== O QUE SE PEDE ==
Reproduza o texto sobre o bem-estar de suínos em tudo desde "Outro procedimento, o" até "identificação dos animais.", trocando "corte de orelha" por "entalhe de orelha".

BRF, JBS e Pamplona se comprometem a banir ou reduzir o uso das gaiolas durante o período de gestação, adotando um período entre 28 e 42 dias. No entanto, nas novas unidades e operações, as três empresas se comprometem a adotar o “cobre e solta”.
No caso da BRF, o relatório conclui que a empresa evoluiu em seu compromisso em relação ao uso das gaiolas, inclusive tornando pública a adoção do “cobre e solta” em suas novas unidades já a partir deste ano. Mas ainda não há um prazo para o fim das gaiolas em todas as operações.
Em relação à JBS, segundo o relatório, o compromisso de adotar o regime mais livre para as matrizes em novos projetos deve ser iniciado em 2025 e também não há prazo para adoção em todas as operações.
Alega e Pif Paf, por sua vez, se comprometem a fazer uma transição para o sistema de gestação coletiva até 2029. A Aurora já adota esse sistema, mas não se posicionou sobre o fim das gaiolas.
A adoção do sistema misto, sem adotar o “cobre e solta”, é compromisso de Aurora e Frimesa. No caso de Alegra, Alibem, e Pif Paf, o compromisso ou a adoção é parcial. A Master é a única que não atende a esse critério.
Dores e antibióticos
Os procedimentos apontados como dolorosos são outro tema monitorado pela Sinergia Animal. Nesse quesito, de acordo com o documento, nenhuma empresa se compromete, por exemplo, a banir o corte de cauda.
A organização afirma que esse procedimento é muito comum na indústria e muitas vezes é feito sem o uso de anestésicos e analgésicos. O argumento para adotar esse corte, chamado de caudectomia, é prevenir lesões em casos de surtos de canibalismo entre os leitões.
Segundo a Sinergia Animal, “o enriquecimento ambiental e uma menor densidade de animais na baias são alternativas que podem atenuar o problema”.
Outro procedimento, o corte de orelha, já foi banido ou deve ser excluído de seis das nove empresas. Alibem, Aurora e Frimesa teriam, de acordo com a Sinergia Animal, se recusado a banir a prática, adotada como identificação dos animais.
No caso do corte de dentes de leitões, o compromisso ou o fim da prática já é realidade em sete das maiores do setor. A Master tem o compromisso de banir parcialmente e a Frimesa opta por não banir a prática.
Ainda segundo o relatório, a Frimesa também não se compromete a banir a castração cirúrgica. Todas as outras oito empresas já baniram ou se comprometem a excluir a castração de sua criação.
A questão do uso de antibióticos é outro ponto sensível, segundo o documento. A Sinergia Animal afirma que o Brasil é um dos maiores consumidores globais do produto e que a adoção traz riscos inclusive para humanos, já que os medicamentos podem se tornar ineficazes para doenças bacterianas.
Mesmo assim, a única empresa que baniu ou tem o compromisso de banir a utilização é a Master, usando somente em animais doentes. Todas as outras, incluindo as gigantes do setor, não se comprometem a paralisar o uso de antibióticos.
A BRF, por exemplo, afirma em seu Relatório Integrado de 2022 que administra antibióticos somente para fins terapêuticos, mas que, se necessário, usa também em animais saudáveis como forma de prevenção.

== MATERIAL FORNECIDO ==
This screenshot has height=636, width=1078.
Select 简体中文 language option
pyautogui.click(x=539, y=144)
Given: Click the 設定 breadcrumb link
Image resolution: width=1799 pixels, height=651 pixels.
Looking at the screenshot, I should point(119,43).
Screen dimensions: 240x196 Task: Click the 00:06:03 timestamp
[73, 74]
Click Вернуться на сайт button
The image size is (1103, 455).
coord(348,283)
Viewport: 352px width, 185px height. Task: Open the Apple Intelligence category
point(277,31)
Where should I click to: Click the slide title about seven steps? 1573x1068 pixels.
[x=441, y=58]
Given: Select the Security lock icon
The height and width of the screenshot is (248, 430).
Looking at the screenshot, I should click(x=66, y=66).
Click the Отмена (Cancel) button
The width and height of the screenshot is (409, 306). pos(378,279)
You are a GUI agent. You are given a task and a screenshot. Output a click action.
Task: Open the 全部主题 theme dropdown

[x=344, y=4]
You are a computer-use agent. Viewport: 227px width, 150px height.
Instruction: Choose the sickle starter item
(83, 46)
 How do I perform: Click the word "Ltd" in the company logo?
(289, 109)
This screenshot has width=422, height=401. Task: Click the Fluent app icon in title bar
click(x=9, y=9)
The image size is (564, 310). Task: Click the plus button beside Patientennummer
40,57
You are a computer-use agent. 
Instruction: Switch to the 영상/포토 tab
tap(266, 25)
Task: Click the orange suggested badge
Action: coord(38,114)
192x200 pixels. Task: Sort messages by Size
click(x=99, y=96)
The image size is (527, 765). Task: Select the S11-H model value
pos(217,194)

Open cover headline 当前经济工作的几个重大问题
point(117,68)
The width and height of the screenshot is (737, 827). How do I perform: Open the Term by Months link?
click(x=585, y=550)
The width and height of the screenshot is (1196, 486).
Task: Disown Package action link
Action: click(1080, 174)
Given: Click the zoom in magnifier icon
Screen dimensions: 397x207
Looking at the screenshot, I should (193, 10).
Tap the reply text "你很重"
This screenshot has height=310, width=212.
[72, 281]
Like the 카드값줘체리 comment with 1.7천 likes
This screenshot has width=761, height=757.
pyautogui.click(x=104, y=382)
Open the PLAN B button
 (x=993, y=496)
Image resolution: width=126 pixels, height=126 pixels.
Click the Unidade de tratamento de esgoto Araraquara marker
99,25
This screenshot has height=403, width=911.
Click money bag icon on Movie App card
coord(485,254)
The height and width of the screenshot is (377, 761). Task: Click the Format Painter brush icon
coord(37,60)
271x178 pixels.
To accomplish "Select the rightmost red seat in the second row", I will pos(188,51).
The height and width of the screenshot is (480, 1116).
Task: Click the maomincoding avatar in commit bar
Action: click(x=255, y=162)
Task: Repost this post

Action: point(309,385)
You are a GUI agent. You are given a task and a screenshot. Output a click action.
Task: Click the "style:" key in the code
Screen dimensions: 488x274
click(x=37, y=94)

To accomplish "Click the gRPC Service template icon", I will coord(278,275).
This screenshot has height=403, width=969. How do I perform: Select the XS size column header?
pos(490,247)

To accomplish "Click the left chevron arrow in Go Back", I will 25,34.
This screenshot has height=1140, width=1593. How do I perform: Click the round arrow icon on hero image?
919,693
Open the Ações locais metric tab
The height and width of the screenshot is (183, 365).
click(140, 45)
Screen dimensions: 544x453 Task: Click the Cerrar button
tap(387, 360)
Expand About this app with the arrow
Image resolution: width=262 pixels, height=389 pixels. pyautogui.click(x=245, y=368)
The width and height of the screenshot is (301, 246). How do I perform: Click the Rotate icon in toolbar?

== RESULTADO ==
Outro procedimento, o entalhe de orelha, já foi banido ou deve ser excluído de seis das nove empresas. Alibem, Aurora e Frimesa teriam, de acordo com a Sinergia Animal, se recusado a banir a prática, adotada como identificação dos animais.